━━ Input records ━━

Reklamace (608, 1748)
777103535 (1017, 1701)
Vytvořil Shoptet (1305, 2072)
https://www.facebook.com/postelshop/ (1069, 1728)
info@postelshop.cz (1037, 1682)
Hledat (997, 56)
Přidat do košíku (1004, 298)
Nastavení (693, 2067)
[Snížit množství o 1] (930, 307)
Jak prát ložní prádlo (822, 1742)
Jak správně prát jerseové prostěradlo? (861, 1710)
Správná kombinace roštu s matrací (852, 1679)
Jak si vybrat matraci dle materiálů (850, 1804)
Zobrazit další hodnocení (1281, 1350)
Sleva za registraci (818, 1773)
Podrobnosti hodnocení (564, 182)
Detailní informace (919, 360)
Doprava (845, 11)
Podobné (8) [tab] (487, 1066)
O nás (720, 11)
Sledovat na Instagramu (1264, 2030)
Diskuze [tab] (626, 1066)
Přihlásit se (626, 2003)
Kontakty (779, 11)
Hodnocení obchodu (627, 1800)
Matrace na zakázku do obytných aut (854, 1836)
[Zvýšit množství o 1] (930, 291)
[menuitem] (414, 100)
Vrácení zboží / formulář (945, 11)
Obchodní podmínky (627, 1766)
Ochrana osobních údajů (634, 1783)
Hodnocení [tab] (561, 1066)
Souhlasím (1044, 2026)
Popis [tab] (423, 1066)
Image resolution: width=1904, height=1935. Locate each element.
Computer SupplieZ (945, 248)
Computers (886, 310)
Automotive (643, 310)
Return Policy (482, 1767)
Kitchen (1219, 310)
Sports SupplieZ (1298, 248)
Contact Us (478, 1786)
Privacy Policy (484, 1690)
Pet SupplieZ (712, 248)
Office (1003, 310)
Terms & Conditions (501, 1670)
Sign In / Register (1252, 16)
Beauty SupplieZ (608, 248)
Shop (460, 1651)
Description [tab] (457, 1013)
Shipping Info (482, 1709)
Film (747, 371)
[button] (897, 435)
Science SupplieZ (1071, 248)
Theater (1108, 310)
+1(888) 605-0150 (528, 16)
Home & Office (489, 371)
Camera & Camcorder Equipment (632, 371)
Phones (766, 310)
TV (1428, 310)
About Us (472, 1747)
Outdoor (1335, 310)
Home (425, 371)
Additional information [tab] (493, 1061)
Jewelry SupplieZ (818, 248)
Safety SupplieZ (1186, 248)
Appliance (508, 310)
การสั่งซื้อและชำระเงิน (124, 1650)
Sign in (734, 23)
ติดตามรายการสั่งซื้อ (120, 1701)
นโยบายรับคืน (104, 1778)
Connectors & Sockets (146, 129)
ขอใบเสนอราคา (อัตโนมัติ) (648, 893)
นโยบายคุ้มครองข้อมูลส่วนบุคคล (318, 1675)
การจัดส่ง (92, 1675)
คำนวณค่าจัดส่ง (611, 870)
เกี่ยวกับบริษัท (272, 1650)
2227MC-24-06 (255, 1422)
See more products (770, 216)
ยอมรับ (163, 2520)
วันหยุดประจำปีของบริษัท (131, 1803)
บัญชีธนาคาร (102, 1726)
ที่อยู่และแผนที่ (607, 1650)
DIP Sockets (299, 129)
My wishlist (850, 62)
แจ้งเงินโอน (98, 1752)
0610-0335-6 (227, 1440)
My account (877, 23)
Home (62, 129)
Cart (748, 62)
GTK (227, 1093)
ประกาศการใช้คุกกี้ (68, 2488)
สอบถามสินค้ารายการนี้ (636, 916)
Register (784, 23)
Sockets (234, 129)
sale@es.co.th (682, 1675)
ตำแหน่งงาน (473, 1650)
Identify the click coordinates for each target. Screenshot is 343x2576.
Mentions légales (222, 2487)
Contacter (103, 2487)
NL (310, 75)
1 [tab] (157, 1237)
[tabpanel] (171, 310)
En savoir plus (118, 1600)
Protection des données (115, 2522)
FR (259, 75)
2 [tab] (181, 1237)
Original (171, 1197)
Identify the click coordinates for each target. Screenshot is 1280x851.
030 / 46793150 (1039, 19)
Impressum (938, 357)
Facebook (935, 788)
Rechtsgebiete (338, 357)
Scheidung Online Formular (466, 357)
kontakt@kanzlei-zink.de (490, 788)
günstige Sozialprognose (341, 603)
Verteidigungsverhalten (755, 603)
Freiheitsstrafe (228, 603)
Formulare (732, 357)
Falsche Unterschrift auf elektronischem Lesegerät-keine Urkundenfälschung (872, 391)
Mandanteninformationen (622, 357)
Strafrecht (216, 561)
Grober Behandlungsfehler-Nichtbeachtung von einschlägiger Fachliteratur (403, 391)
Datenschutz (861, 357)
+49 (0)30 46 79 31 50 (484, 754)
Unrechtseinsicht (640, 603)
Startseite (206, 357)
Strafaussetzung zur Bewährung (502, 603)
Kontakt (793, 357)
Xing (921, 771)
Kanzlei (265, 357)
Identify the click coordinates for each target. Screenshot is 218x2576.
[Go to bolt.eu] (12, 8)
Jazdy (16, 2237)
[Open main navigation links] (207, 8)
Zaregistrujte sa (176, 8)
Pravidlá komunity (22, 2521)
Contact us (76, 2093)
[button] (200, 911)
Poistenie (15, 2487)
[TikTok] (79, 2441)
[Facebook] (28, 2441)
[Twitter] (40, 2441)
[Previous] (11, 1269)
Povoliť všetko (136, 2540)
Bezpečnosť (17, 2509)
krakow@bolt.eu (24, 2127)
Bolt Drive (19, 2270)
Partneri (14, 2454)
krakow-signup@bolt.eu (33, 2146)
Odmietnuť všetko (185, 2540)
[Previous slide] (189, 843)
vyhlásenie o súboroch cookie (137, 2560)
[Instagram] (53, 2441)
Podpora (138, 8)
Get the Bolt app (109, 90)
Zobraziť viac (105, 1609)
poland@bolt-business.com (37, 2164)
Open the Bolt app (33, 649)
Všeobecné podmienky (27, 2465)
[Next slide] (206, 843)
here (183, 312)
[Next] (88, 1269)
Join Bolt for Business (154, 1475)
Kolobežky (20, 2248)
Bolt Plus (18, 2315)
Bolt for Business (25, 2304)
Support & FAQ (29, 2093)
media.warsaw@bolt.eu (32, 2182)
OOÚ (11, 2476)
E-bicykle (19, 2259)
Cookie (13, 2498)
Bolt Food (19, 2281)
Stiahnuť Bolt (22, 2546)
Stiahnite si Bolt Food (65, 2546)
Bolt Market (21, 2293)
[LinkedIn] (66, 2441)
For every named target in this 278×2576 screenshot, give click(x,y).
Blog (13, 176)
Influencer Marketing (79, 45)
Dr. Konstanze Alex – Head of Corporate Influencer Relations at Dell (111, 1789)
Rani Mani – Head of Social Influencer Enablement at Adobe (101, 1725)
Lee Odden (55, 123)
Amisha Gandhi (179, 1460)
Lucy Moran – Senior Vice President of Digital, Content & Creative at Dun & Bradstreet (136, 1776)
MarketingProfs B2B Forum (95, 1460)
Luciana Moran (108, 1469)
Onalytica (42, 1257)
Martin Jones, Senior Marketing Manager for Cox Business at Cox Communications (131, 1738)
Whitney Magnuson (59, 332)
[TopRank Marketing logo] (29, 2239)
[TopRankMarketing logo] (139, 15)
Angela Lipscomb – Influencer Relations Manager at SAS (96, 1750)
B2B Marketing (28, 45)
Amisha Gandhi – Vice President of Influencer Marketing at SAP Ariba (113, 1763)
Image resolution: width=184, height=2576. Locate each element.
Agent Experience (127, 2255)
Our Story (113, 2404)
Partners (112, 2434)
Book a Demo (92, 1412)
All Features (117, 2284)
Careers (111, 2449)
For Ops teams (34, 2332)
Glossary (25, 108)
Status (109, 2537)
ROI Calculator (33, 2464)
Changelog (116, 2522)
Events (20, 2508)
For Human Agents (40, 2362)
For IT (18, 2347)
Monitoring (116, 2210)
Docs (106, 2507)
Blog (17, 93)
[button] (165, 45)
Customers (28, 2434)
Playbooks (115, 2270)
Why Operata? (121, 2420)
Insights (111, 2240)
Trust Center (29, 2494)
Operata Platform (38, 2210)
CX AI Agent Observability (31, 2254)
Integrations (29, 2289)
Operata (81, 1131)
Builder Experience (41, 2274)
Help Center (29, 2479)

━━━

Task brief
Copy out, exactly and alone, the lines of the entries above between the ones holding "My account (877, 23)" and "[Next] (88, 1269)", inclusive.

Answer to this exercise
My account (877, 23)
Home (62, 129)
Cart (748, 62)
GTK (227, 1093)
ประกาศการใช้คุกกี้ (68, 2488)
สอบถามสินค้ารายการนี้ (636, 916)
Register (784, 23)
Sockets (234, 129)
sale@es.co.th (682, 1675)
ตำแหน่งงาน (473, 1650)
Identify the click coordinates for each target. Screenshot is 343x2576.
Mentions légales (222, 2487)
Contacter (103, 2487)
NL (310, 75)
1 [tab] (157, 1237)
[tabpanel] (171, 310)
En savoir plus (118, 1600)
Protection des données (115, 2522)
FR (259, 75)
2 [tab] (181, 1237)
Original (171, 1197)
Identify the click coordinates for each target. Screenshot is 1280x851.
030 / 46793150 (1039, 19)
Impressum (938, 357)
Facebook (935, 788)
Rechtsgebiete (338, 357)
Scheidung Online Formular (466, 357)
kontakt@kanzlei-zink.de (490, 788)
günstige Sozialprognose (341, 603)
Verteidigungsverhalten (755, 603)
Freiheitsstrafe (228, 603)
Formulare (732, 357)
Falsche Unterschrift auf elektronischem Lesegerät-keine Urkundenfälschung (872, 391)
Mandanteninformationen (622, 357)
Strafrecht (216, 561)
Grober Behandlungsfehler-Nichtbeachtung von einschlägiger Fachliteratur (403, 391)
Datenschutz (861, 357)
+49 (0)30 46 79 31 50 (484, 754)
Unrechtseinsicht (640, 603)
Startseite (206, 357)
Strafaussetzung zur Bewährung (502, 603)
Kontakt (793, 357)
Xing (921, 771)
Kanzlei (265, 357)
Identify the click coordinates for each target. Screenshot is 218x2576.
[Go to bolt.eu] (12, 8)
Jazdy (16, 2237)
[Open main navigation links] (207, 8)
Zaregistrujte sa (176, 8)
Pravidlá komunity (22, 2521)
Contact us (76, 2093)
[button] (200, 911)
Poistenie (15, 2487)
[TikTok] (79, 2441)
[Facebook] (28, 2441)
[Twitter] (40, 2441)
[Previous] (11, 1269)
Povoliť všetko (136, 2540)
Bezpečnosť (17, 2509)
krakow@bolt.eu (24, 2127)
Bolt Drive (19, 2270)
Partneri (14, 2454)
krakow-signup@bolt.eu (33, 2146)
Odmietnuť všetko (185, 2540)
[Previous slide] (189, 843)
vyhlásenie o súboroch cookie (137, 2560)
[Instagram] (53, 2441)
Podpora (138, 8)
Get the Bolt app (109, 90)
Zobraziť viac (105, 1609)
poland@bolt-business.com (37, 2164)
Open the Bolt app (33, 649)
Všeobecné podmienky (27, 2465)
[Next slide] (206, 843)
here (183, 312)
[Next] (88, 1269)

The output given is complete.